Combating Medical Misdiagnosis
By Shiyue Zhang, Pengtao Xie, Dong Wang, Eric P. Xing
Misdiagnosis, where a medical diagnostic decision is made inaccurately, is a widespread occurrence. Approximately 12 million American adults receive diagnoses with errors every year, and half of those misdiagnoses could be harmful.
A major cause of misdiagnosis is sub-optimal interpretation and usage of clinical data. According to the American Clinical Laboratory Association, laboratory tests guide more than 70% of diagnostic decisions. Unfortunately, comprehensively understanding laboratory test results and discovering the underlying clinical implications is not an easy task:
- First, missing values are a pervasive problem. At a certain point in time, it’s typical for medical professionals to only have access to a subset of laboratory tests, leaving the values of many tests unacknowledged. This missing data prevents physicians from getting a full picture of patients’ clinical states, leading to sub-optimal decisions.
- Second, laboratory test values have a complex multivariate time-series structure.

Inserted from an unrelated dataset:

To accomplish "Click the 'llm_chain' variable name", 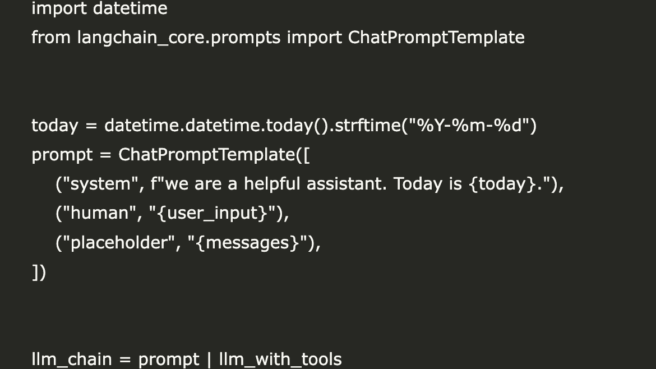I will click(x=72, y=359).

During an in-hospital stay, multiple laboratory tests are examined at a time, and the same test may be examined multiple times. This practice in multivariate temporal data examination exhibits complicated patterns along the dimensions of both time and test. Learning these patterns is highly valuable for diagnosis, but technically challenging and time-consuming.
To assist physicians in making better-informed diagnostic decisions, we’ve been working on an end-to-end deep neural model, called VRNN+NN, that can perform diagnoses based on laboratory tests. Our model seamlessly integrates and performs three tasks at once: imputing missing values, discovering patterns from multivariate time-series data, and predicting diseases.
The architecture of our model is shown in Figure 1. Inputs are multivariate time-series in-hospital testing records, ‘x1, x2, …, xT,’ and the output is the predicted disease, ‘yn’. We utilize a sequential generative model, a Variational Recurrent Neural Network (VRNN), to learn patterns from inputs and generate ‘xt’, where the learning target is to maximize the log-likelihood of generated ‘xt’. We also use a feed-forward neural network (NN) to predict diseases from the learned patterns, where the learning target is to maximize the log-likelihood of ‘yn|x1, x2, …, xT’. We linearly combine these two targets and train the model jointly.
Our experimental data comes from MIMIC-III, which is a free database that can be used for scientific purposes and contains nearly 60,000 inpatient records from 2001 to 2012 from the the Beth Israel Deaconess Medical Center. The laboratory test data in MIMIC-III contains both in-hospital and outpatient records. Each in-hospital stay has multiple diagnoses, but we only consider the primary ones. That amounts to 2,789 different diagnoses and 513 unique tests. As some diagnoses and tests are quite rare, we limit our study to the 50 most frequent diagnoses and the 50 most frequent tests. After grouping the test results by day, we got down to 30,931 day-sequences of laboratory test records, each with one diagnosis label.
Figure 2 illustrates the record of one patient in our dataset. Missing values are pervasive — in our data, the average missing rate is about 54% meaning that, on average, only 27 of the 50 tests have values in a patient’s one-day record.
To validate the efficacy of generative learning, we experimented with some models without generative learning, denoted as RNN+NN. In these models, the missing input values are imputed by four heuristic imputation methods: zero, last&next, row mean, and NOCB. We also experimented with two-step models, VRNN->NN. In these models, instead of using joint learning, VRNN and NN are trained separately. We only take the first ten day records as inputs to see if our model has early prediction ability.
Table 1 shows the performances of these different models. First, we can see that the VRNN+NN models have significantly (p<0.001) better performance than RNN+NN models, which proves that the involvement of generative learning helps with more accurate diagnoses. Second, the VRNN+NN model is significantly (p<0.001) better than VRNN->NN, which verifies the efficacy of joint learning. Third, VRNN+NN(early) gives a promising early prediction performance which is close to the performance of VRNN+NN.
Furthermore, when we compare the imputation performances of different imputation methods, as shown in Table 2, we can see that the generative model, VRNN, achieves the best imputation performance. The joint model, VRNN+NN, has a slightly worse performance and its imputation error is significantly (p<0.05) lower than heuristic methods. This experiment indicates that the generative model can better impute missing values, which may also be the source of the improvement shown in Table 1.
Although our training data is limited and greatly unbalanced, our model still performs well in diagnosis. Most importantly, it demonstrates that leveraging generative learning not only improves diagnosis performance, but also helps to impute missing values more accurately, which will be very useful in practice. By gaining more well-formed medical records, we firmly believe that the efficacy of our model can be further improved.
We hope that this work will provide physicians with a reliable method for remaining informed about patient test results by imputing missing values in laboratory tests to aid in diagnosis. We’re optimistic that future iterations of our models will drastically decrease the amount of misdiagnoses patients experience and prevent potentially harmful errors.